Wednesday, December 22, 2004
Two sides of the SUU debate
...the president of the SUU Faculty Senate has said that his institution fired its 2003 Professor of the Year because he was uncollegial to the students who voted him their professor of the year; because he criticized a new Faculty Senate constitution coincidentally written by the same Faculty Senate president who now deems him uncollegial; and because SUU has a process in which all tenure candidacies are considered by multiple committees in a gentlemanly fashion. A piece of unsolicited advice to Professor Rees: the next time the idea of penning an op-ed crosses your mind, sleep on it for a day or two.
Update, 2.24pm: It turns out that the student who crossed swords with Roberds at the anti-gay marriage event was none other than Professor Rees' son. Funny how that doesn't get mentioned in his article.
While I think Johnson has blown Rees out of the water, I do not think he's found enough evidence to suggest why the heck SUU would do something which on the surface looks so foolish. Luckily, David Tufte, an economist there, is also blogging with a good bit of the rumors that are running around the campus. He says he knows more than what is in public but "I'm not dumb enough to spread the rumor further." He says,
- Roberds has been involved in well documented outbursts on other occassions. (There is even videotape of this behavior taken at a public function).

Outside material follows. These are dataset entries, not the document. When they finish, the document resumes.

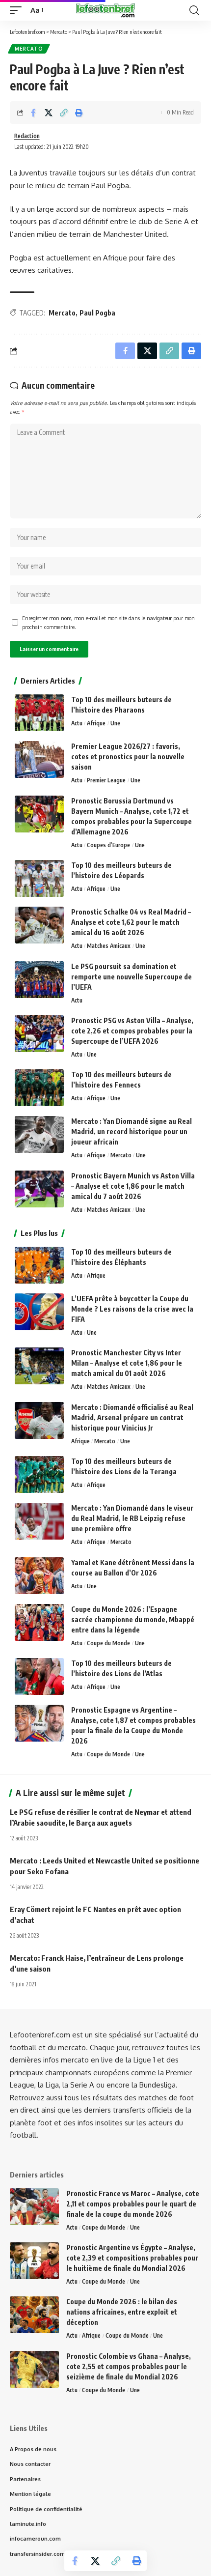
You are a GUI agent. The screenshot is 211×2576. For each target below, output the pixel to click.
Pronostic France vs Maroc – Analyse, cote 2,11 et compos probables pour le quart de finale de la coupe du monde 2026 (132, 2203)
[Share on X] (48, 112)
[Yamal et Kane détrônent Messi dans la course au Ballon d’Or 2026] (39, 1575)
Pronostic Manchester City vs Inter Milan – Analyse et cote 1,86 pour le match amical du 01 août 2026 (126, 1362)
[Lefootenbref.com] (105, 10)
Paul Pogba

- That there has been concern for a few years that Roberds was a potential troublespot for faculty in his own department (I have that from two sources). One of those sources was relieved that Roberds former department had been split, and that Roberds and his colleagues were now in a different department.
- That the widely reported "Professor of the Year" award that Roberds won is a popularity contest that only students can vote for. I do know that the faculty and students jointly make other awards that Roberds has not won.
- The "distinguished lecture" that Roberds recently presented is one in which faculty are invited to make nominations, and that self-nominations are common. I heard from one student that the presentation bordered on incoherent.
Prof. Tufte goes on to note that while he doesn't know Prof. Roberds well, he's known both as a liberal and a hothead. To which I think, big deal. We got a few of those around here and nobody is sacking them. Tufte ranks his administration quite highly, and then speculates on the motivations of the case, concluding
I wouldn't have voted against him based upon the facts that I know. But that's just me. But I can read between the lines and I know how I would've voted if the rumors I'm hearing are even half true.
Which is right where the rest of us should be. We don't know enough yet.